7. Amazon : une IA de recrutement qui ne recommande que les hommes
Comme beaucoup de grandes entreprises, Amazon est à la recherche d'outils pouvant aider sa fonction RH à sélectionner les meilleurs candidats. En 2014, Amazon a commencé à travailler sur un logiciel de recrutement alimenté par l'IA. Seul problème : le système préférait largement les candidats masculins ! En 2018, Reuters a révélé qu'Amazon avait abandonné le projet.
Le système d'Amazon attribuait aux candidats des notes sous forme d'étoiles allant de 1 à 5, mais les modèles d'apprentissage automatique au coeur du système avaient été formés sur 10 ans de CV soumis à Amazon - la plupart d'entre eux provenant d'hommes. À partir de ces données d'entraînement, le système a commencé à pénaliser les phrases du CV contenant le mot "féminin" et a même déclassé des candidates issues d'universités exclusivement féminines.
À l'époque, Amazon a déclaré que l'outil n'avait jamais été utilisé par ses recruteurs pour évaluer les candidats. L'entreprise a tenté de modifier l'outil pour le rendre neutre vis-à-vis du genre ders candidats, mais a finalement décidé de jeter l'éponge, estimant qu'elle ne pouvait pas garantir que l'algorithme n'apprendrait pas une autre façon discriminatoire de trier les candidats.

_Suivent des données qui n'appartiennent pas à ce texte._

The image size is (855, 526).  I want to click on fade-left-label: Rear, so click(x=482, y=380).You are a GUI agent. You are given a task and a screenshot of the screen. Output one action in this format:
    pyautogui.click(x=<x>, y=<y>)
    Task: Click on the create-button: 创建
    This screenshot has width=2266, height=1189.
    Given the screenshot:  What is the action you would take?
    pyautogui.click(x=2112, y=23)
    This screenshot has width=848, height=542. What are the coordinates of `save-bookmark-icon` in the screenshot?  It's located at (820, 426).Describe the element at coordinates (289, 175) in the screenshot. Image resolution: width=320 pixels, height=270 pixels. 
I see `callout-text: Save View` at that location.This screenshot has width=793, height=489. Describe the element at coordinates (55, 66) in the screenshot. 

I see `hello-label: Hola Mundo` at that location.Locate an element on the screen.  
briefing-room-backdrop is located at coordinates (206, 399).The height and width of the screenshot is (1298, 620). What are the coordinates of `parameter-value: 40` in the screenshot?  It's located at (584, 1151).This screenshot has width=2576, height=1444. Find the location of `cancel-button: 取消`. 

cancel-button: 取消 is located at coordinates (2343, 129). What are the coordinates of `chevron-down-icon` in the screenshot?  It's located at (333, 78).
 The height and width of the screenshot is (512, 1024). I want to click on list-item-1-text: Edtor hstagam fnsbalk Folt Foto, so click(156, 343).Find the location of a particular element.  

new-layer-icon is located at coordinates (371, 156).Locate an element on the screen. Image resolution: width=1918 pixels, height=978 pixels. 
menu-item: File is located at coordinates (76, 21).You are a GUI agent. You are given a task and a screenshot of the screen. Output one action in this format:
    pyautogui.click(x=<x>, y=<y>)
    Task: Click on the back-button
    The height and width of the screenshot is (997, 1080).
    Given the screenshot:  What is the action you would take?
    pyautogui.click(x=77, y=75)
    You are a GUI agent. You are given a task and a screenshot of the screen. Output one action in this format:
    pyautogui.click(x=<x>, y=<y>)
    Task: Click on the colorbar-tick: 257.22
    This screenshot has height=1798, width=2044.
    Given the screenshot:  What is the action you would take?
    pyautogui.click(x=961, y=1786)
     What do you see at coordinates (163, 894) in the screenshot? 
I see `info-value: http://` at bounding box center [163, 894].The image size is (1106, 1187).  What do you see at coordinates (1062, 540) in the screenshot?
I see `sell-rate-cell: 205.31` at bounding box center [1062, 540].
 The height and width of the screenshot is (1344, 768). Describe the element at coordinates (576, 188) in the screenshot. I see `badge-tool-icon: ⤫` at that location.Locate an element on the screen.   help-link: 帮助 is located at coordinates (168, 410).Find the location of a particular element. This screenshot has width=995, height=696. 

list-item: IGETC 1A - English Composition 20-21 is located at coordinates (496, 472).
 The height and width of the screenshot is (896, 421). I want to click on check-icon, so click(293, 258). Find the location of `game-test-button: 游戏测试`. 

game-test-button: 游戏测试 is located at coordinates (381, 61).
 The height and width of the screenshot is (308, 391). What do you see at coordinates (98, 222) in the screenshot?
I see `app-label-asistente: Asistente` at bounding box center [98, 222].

8. L'outil analytique de Target viole la vie privée
En 2012, un projet analytique du géant de la distribution Target a montré tout ce que les entreprises peuvent apprendre sur leurs clients à partir de leurs données. Selon le New York Times, en 2002, le service marketing de Target s'est demandé comment déterminer si les clientes étaient enceintes. Cette question a débouché sur un projet d'analyse prédictive qui a conduit le détaillant à révéler par inadvertance à la famille d'une adolescente qu'elle était enceinte. Cela a donné lieu à une avalanche d'articles et de billets de blogs citant l'incident.
Le service marketing de Target souhaitait identifier les femmes enceintes parce qu'il existe certaines périodes de la vie - notamment la grossesse - au cours desquelles les gens sont le plus susceptibles de changer radicalement leurs habitudes d'achat. Si Target parvenait à toucher les clients pendant cette période, l'enseigne pourrait, par exemple, cultiver de nouveaux comportements chez ces clients, en les incitant à se tourner vers ses magasins pour leurs courses, leurs vêtements ou d'autres produits.
Comme tous les autres grands distributeurs, Target a recueilli des données sur ses clients par le biais de codes de réduction, de cartes de crédit, d'enquêtes, etc. Ces données ont été combinées à des données démographiques et à des données achetées à des tiers. L'analyse de toutes ces données a permis à l'équipe d'analystes de Target de déterminer qu'environ 25 produits vendus par l'enseigne pouvaient être analysés ensemble pour générer un score de prédiction de grossesse. Il ne restait alors plus au service marketing qu'à cibler les clientes ayant obtenu un score élevé en leur proposant des coupons de réduction et des messages marketing.
Des recherches supplémentaires ont révélé que ce type d'étude est jugé effrayante par certains consommateurs. Selon le Times, le distributeur n'a toutefois pas renoncé à son marketing ciblé, mais a commencé à mélanger des publicités pour des produits éloignés des préoccupations des femmes enceintes - comme des tondeuses à gazon à côté de publicités pour des couches - afin que le mix des publicités proposé paraisse aléatoire aux yeux des consommateurs.